与信枠という専門用語があります。これは借金などに慣れている人には馴染み
の深い言葉で、簡単に言うと「その人が、その業者からいくら借金ができるか」
という限度額のことです。消費者金融というのは利用客の全てに好きなだけ借金
をさせているわけではありません。本音はそうしたいのかも知れませんが、
支払い能力を超える貸し付けをしてしまうと回収不能となり、結果として損失を
出すことになるので、それを避けるために審査を行っています。
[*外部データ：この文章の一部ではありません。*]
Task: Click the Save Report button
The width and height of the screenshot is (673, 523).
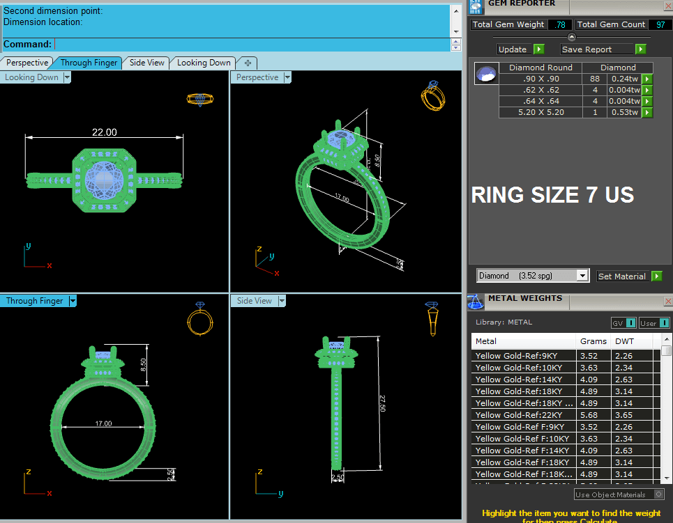Action: 597,49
審査の結果、
「この人の信用力であれば、50万円まで貸せる」と判断した人には与信枠50万円
のカードが発行されるという仕組みです。
これと同じことはクレジットカードで行われています。いわゆるゴールドカードや
プラチナカードというのは与信枠が非常に大きなカードで、かなりの高額まで
利用することができます。しかし、誰彼なくこんなカードを発行していたのでは、
やはり支払い能力が足りない人がパンクしてしまい、カード会社が損をすることは
目に見えています。そのため、クレジットカードも発行時に審査が行われ、
その結果に応じた与信枠が設けられます。
消費者金融もクレジットカードも、信用力が無い人に対してはカードの発行を
行いません。
こうした点を見ると両者は全く同じものに見えなくもありません。
確かにやっていることは非常に似ているのですが、その人の信用力を調査する時には
まるで別のプロセスをたどります。
消費者金融やクレジットカード業界には信用調査機関というものがありまして、
そこに過去の滞納や事故などの履歴が保存されています。いわゆるブラックリストと
呼ばれるものです。ここに記載があるかどうかを各業者は照会して、該当があれば
もちろんカードの審査は通りません。
この時に利用される信用調査期間が消費者金融とクレジットカードでは別になります。
最近では両者が情報を共有するなどの試みも見られますが、以前はサラ金ブラックの人が
クレジットカードの審査に通るということも現実によくありました。